▶ [REQUIRED TASK]: Continue the forum thread about extracting a number from a text string with a regular expression, picking up after its final quoted lines.

Extract a number from a text string.
To keep it simple I want to remove all non-numeric characters and return
the result as a number.
Typically keep all [0-9] and "." and "-" characters.
Presumably only keep 1 instance of decimal place and minus/hyphen.
I am importing numeric values from a file and typically the input string
will only contain leading dollar sign, commas, digits, decimals and
maybe a hyphen.
Note: I have looked at some regular expressions for numbers but of
course these aren't removing unwanted characters.
> Not being familiar enough with regular expressions, can somebody do the
> following?
>
> Extract a number from a text string.
> To keep it simple I want to remove all non-numeric characters and return
> the result as a number.
% set input "As seen on TV, the cost is \$19.95"
As seen on TV, the cost is $19.95
% regexp -- {-?\d+(\.\d+)?} $input number
1
% set number
19.95
% regexp -inline -- {-?\d+(?:\.\d+)?} $input
19.95
The pattern above: {-?\d+(\.\d+)?} translates to:
-? An optional hyphen;
\d+ followed by one or more digits;
(\.\d+)? optionally followed by a single period and then one or more
digits.
The quantifier "?" matches 0 or 1 occurences, "+" matches 1 or more, and
(not used in the above example), "*" matches 0 or more. If your input
could contain something like -.235 then you would want a pattern of:
{-?\d*(\.\d+)?} instead.
The period matches any (single) character, which is why we preceeded it
with a backslash to "escape it". If we didn't, then the pattern could
match a non-number like (for example) "-321-0" or "9z4". Braces are used
instead of quotes to avoid having to "double up" the backslashes.
Since the first character of the regular expression was a hyphen, we
preceed the pattern with -- so that the regexp engine doesn't mistakingly
try and interpret our pattern as (an invalid) switch.
In the regexp "non-capturing" parenthesis are used so that just the whole
match is returned {19.95}. If we'd used regular paranthesis, as we did in
the first example, [regexp -inline] would have returned a list made up of
the whole match, and then what the paranthesis "captured" {19.95 .95}.
All of the ins and outs are documented on the re_syntax man page. See:
http://wiki.tcl.tk/re_syntax
> Typically keep all [0-9] and "." and "-" characters.
> Presumably only keep 1 instance of decimal place and minus/hyphen.

▶ [STORED DATA]:

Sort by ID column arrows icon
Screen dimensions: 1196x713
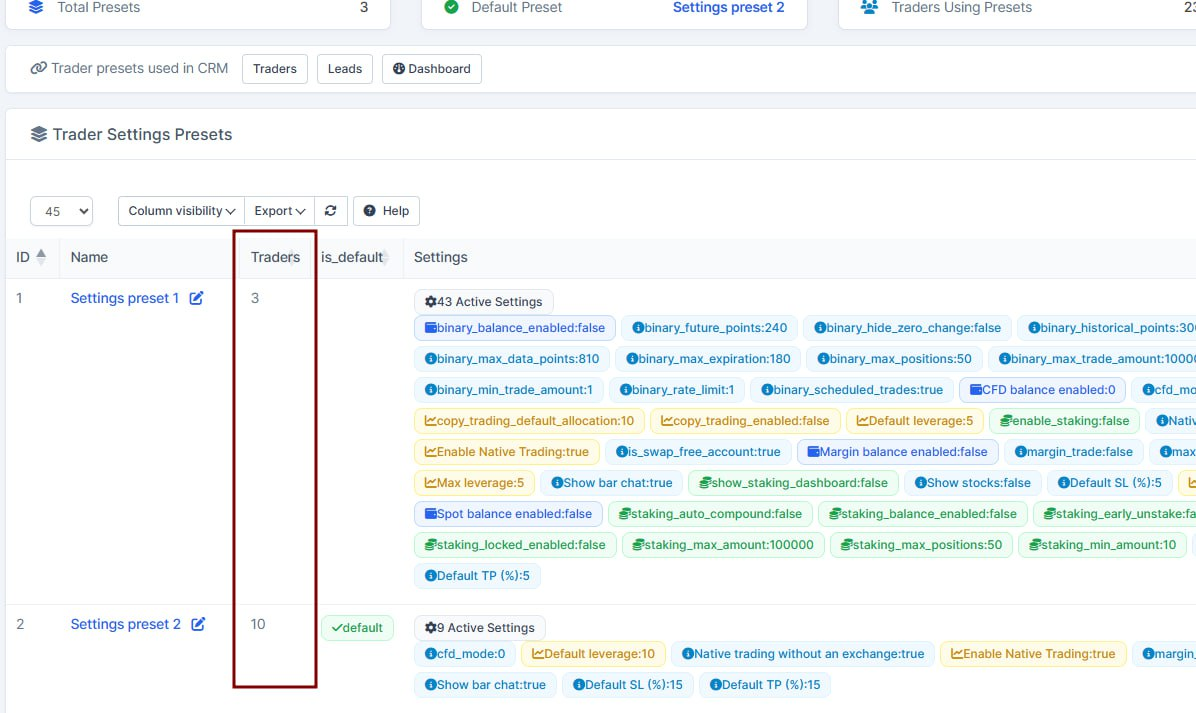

▶ [THE OUTPUT]:
>
> I am importing numeric values from a file and typically the input string
> will only contain leading dollar sign, commas, digits, decimals and
> maybe a hyphen.
To remove anything that isn't a digit, hyphen, or period, you could use
[regsub] like this:
% set input "\$1,000,000 is a lot of money"
$1,000,000 is a lot of money
% regsub -all -- {[^0-9.-]} $input "" number
21
% set number
1000000
If your data is consistant, and you need only remove a leading $ and
commas, you could also use [string map]:
% set input \$1,995.99
$1,995.99
% set number [string map [list $ "" , ""] $input]
1995.99
If you only needed to remove a leading $, you could use:
% set input \$995.00
$995.00
% string trimleft $input $
995.00
% string range $input 1 end
995.00
Michael
You seem to be asking for a brute force regexp solution which
may not be in your best interest. For example
set input {$1.23, $-5.00, $15.99}
regsub -all {[^0-9.-]} $input "" numbers
set numbers ;# ==> returns garbage "1.23-5.0015.99"
Please give us some more info about the typical input.
On Mon, 24 Jun 2002 10:40:45 +1200, Peter Campbell <p...@acs.co.nz> wrote:
> Not being familiar enough with regular expressions, can somebody do the
> following?
>
> Extract a number from a text string.
> To keep it simple I want to remove all non-numeric characters and return
> the result as a number.
>
> Typically keep all [0-9] and "." and "-" characters.
> Presumably only keep 1 instance of decimal place and minus/hyphen.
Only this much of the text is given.